● TASK REQUIREMENTS
Please identify every line in the rows below that contains the word "Given", matching its case exactly, and copy each of those lines in full.

● SOURCE RECORDS
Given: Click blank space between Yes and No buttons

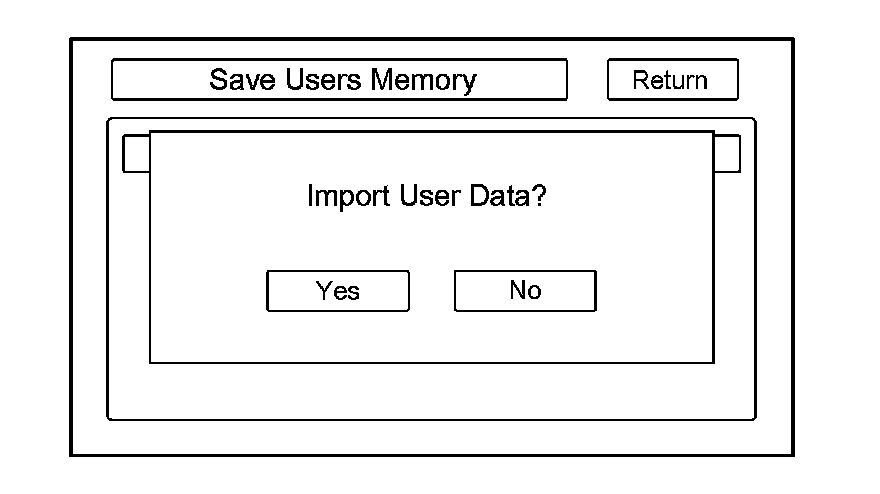Looking at the screenshot, I should (x=432, y=291).
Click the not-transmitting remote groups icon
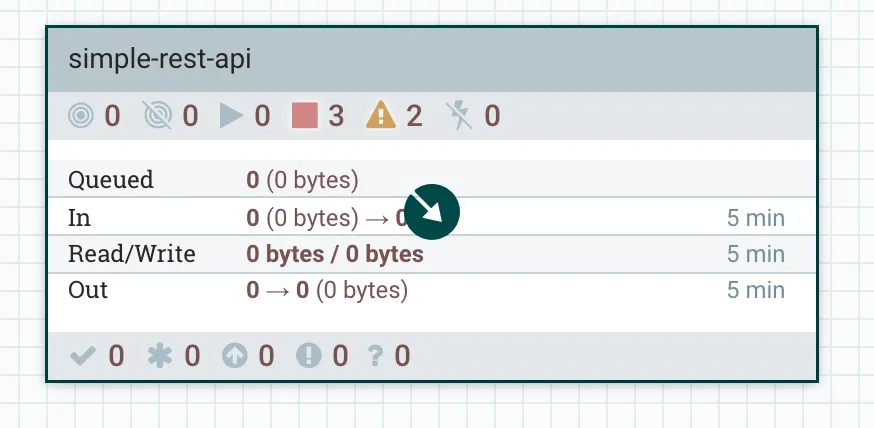This screenshot has width=874, height=428. coord(157,116)
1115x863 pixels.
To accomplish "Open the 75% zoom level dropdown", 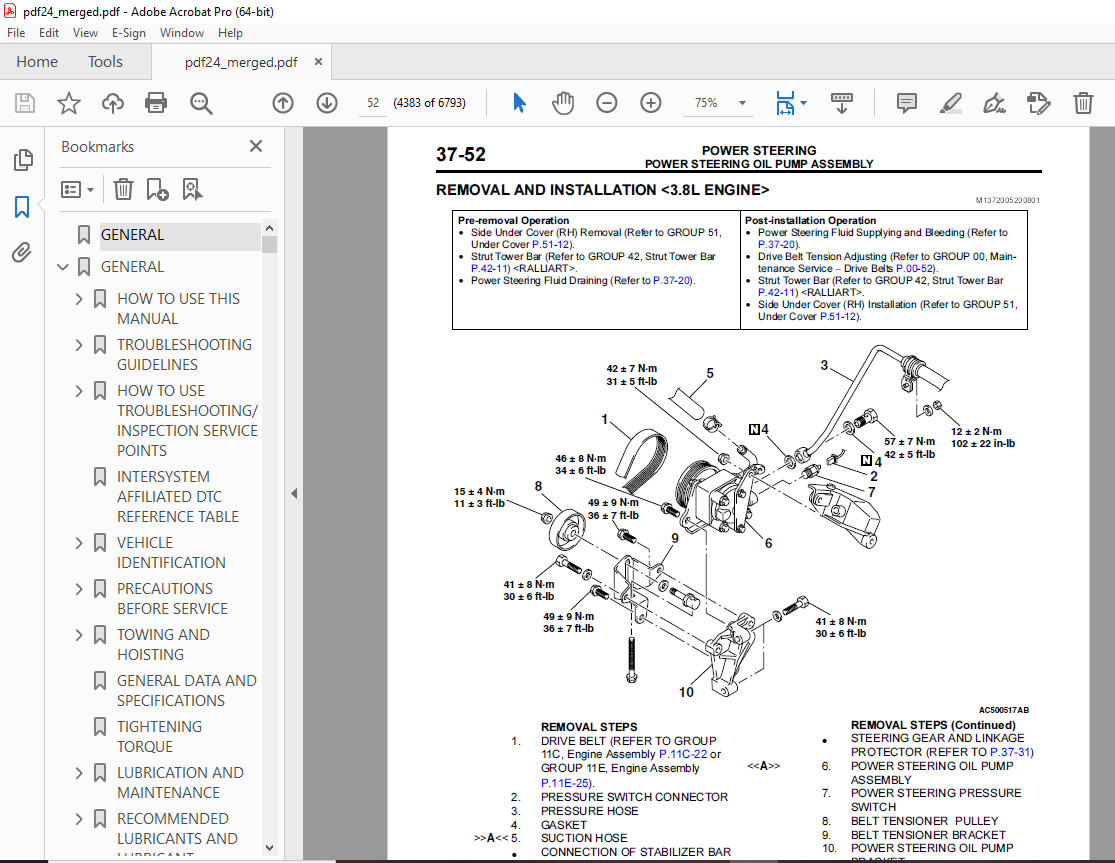I will [742, 103].
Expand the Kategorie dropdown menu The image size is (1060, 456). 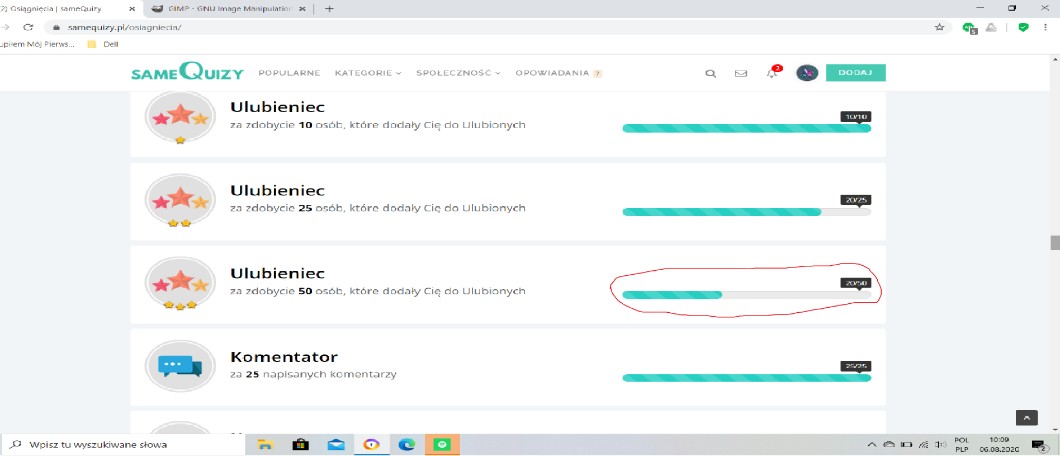367,73
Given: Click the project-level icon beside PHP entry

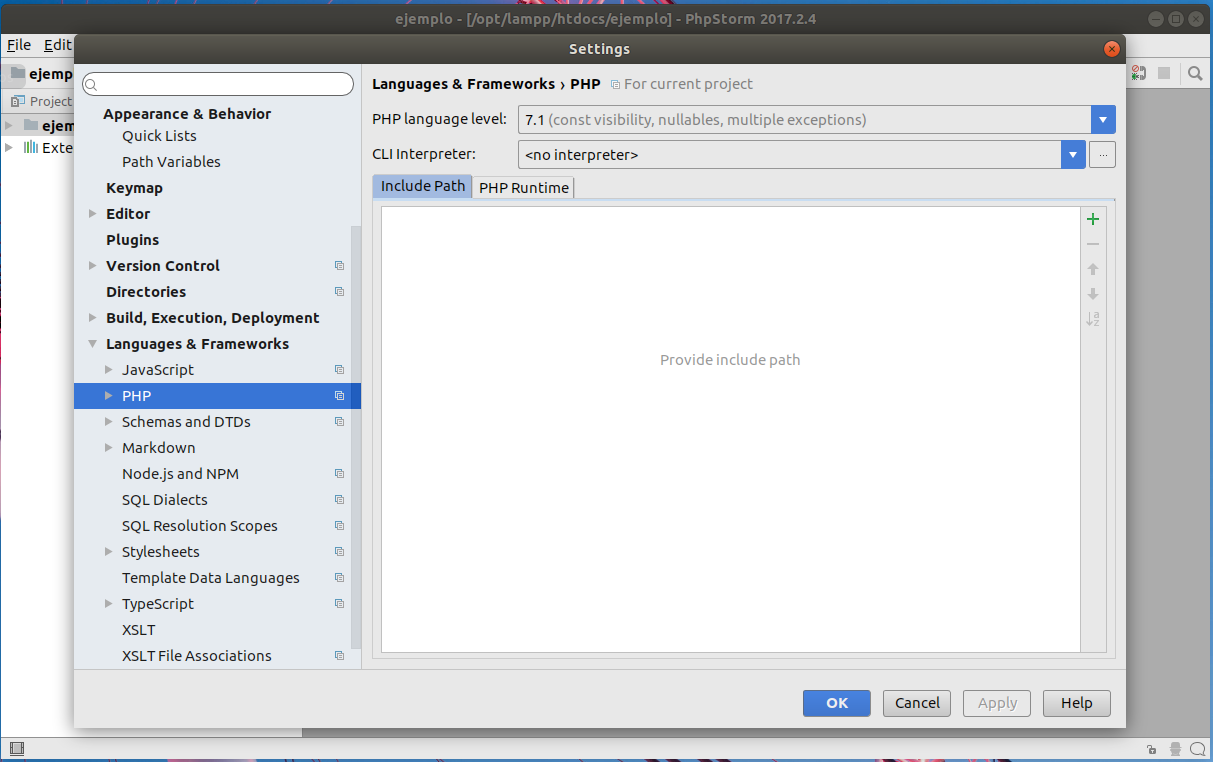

● RESULT OF THE TASK
Given: Click blank space between Yes and No buttons
Given: Click the project-level icon beside PHP entry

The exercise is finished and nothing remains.